The problem: for the past two years, icy weather in New Brunswick, Canada, has wreaked havoc on Caribou Wind Farm’s wind turbines. The accumulation of ice on the surface of the blades has ground operations to a halt. Waiting on a sunny days just isn’t an option.
Enter the Titan Cray XK7, a top-notch supercomputer at Oak Ridge National Laboratory. Scientists at GE Global Research are using the immense power of the XK7 to model how ice molecules form on a surface. It’s capable of modeling molecules that are only 50 nanometers in size and disappear in one femtosecond (one quadrillionth of a second) . By dynamically simulating how molecules behave individually on a surface and with each other, the supercomputer can help guide research and engineering–in this case scientists will try to figure out what makes some surfaces friendly to ice formation versus others. This level of detail is impossible to achieve in real-life experiments. The idea is that supercomputing simulations will reveal a way to deter ice formation on the surface of turbine blades that could lead to significant cost reductions throughout the energy industry.

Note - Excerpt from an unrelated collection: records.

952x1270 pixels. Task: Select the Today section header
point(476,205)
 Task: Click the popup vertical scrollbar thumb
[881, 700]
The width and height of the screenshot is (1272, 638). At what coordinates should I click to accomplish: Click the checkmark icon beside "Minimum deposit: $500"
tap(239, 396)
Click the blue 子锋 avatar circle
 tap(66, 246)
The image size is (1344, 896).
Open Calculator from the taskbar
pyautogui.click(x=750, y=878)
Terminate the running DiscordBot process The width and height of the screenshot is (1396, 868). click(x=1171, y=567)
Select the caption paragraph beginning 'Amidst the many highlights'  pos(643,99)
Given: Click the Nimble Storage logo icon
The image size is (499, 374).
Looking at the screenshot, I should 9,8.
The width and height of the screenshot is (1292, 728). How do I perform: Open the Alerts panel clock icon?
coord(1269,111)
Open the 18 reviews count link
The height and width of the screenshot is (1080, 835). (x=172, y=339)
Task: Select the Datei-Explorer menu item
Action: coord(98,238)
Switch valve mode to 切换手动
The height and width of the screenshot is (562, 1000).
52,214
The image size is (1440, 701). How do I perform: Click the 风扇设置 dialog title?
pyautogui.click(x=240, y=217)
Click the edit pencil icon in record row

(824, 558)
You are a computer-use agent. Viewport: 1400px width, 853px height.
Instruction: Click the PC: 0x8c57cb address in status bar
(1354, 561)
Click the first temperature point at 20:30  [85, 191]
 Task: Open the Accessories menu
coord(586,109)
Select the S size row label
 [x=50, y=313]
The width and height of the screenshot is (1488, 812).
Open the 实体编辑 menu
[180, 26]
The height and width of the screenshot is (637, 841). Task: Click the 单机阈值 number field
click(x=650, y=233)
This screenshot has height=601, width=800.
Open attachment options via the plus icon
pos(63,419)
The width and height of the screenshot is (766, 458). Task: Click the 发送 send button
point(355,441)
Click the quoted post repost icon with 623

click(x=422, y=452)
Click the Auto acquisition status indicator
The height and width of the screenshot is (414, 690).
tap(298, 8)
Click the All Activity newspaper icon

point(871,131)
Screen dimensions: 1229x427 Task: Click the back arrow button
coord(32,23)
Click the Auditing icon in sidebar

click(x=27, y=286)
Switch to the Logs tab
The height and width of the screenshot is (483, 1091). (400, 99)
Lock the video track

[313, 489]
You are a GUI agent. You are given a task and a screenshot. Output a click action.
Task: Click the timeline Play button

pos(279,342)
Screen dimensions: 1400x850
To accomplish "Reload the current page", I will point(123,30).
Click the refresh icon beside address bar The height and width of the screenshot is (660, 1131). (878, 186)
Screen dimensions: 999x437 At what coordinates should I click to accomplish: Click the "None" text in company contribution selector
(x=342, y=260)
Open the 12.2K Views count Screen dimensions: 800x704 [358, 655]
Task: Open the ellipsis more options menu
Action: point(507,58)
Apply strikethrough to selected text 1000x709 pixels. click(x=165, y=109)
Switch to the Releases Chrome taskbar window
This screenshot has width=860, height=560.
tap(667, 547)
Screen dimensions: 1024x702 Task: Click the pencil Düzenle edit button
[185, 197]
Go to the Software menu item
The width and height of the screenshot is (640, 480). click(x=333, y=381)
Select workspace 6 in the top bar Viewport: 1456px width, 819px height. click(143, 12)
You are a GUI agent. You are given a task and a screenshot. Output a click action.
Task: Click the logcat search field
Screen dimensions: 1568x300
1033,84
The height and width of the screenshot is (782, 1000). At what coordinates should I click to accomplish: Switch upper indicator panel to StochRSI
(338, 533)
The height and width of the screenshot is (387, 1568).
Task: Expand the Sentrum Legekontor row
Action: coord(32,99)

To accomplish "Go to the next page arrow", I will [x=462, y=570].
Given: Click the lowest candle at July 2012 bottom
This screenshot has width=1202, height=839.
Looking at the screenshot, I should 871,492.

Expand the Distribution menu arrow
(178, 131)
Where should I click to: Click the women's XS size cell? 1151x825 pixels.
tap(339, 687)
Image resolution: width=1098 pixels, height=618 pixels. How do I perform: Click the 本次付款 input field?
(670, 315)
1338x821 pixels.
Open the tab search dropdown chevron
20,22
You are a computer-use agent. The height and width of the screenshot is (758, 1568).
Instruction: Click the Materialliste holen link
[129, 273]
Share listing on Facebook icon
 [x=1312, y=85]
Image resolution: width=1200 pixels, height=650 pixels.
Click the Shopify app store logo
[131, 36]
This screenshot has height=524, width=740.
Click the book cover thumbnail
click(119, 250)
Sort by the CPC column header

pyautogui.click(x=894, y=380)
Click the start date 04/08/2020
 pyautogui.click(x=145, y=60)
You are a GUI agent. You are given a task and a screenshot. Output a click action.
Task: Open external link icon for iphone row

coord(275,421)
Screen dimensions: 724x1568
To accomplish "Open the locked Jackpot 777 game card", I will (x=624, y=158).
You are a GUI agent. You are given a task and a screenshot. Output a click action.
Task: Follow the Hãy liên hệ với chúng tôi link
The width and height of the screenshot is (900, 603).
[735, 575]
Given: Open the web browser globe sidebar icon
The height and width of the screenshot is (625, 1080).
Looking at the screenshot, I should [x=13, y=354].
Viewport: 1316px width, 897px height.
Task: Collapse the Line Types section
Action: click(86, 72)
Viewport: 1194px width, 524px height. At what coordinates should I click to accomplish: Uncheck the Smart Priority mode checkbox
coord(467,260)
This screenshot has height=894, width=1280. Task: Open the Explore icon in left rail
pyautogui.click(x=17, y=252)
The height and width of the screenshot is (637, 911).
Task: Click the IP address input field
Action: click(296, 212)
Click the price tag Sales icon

But supercomputing’s impact goes beyond solving large-scale break-fix issues. Modeling highly complex systems also helps optimize and innovate on existing designs. Wind turbines in general have a problem called aerodynamic blade noise. It’s a limiting factor in designing efficient wind turbines, constraining rotor diameter, speed, and the overall number of turbines in a farm. Reducing blade noise even slightly, by let’s say 1 decibel per turbine, would result in a two-percent annual energy yield increase per wind turbine. According to GE Global Research, that could result in an extra 5GW of additional power capacity, enough to power several large cities combined.
The GE Global Research team set out to tackle this blade noise problem by partnering with Sandia National Laboratories in Albuquerque, New Mexico. The powerful Red Mesa supercomputer allowed the team to use high-performance computing (HPC) to create models that dynamically predict blade noise in the presence of turbulent air flow. The end result could lead to new turbine design informed by the adjustment of complex and multivariate factors that are normally too difficult to control in the lab. Wind tunnels and field measurements, which are ultimately used to test a turbine’s design, would be greatly enhanced by prior HPC simulation.
For advancing industrial research through the use of supercomputing, GE has won awards from HPCWire and International Data Corp (IDC). But even more important is the trend-setting case that supercomputing can provide actual, tangible benefits to industry by giving engineers the tools to model complex and realistic environmental conditions in a controlled space. Ultimately, more informed design will equal much better products.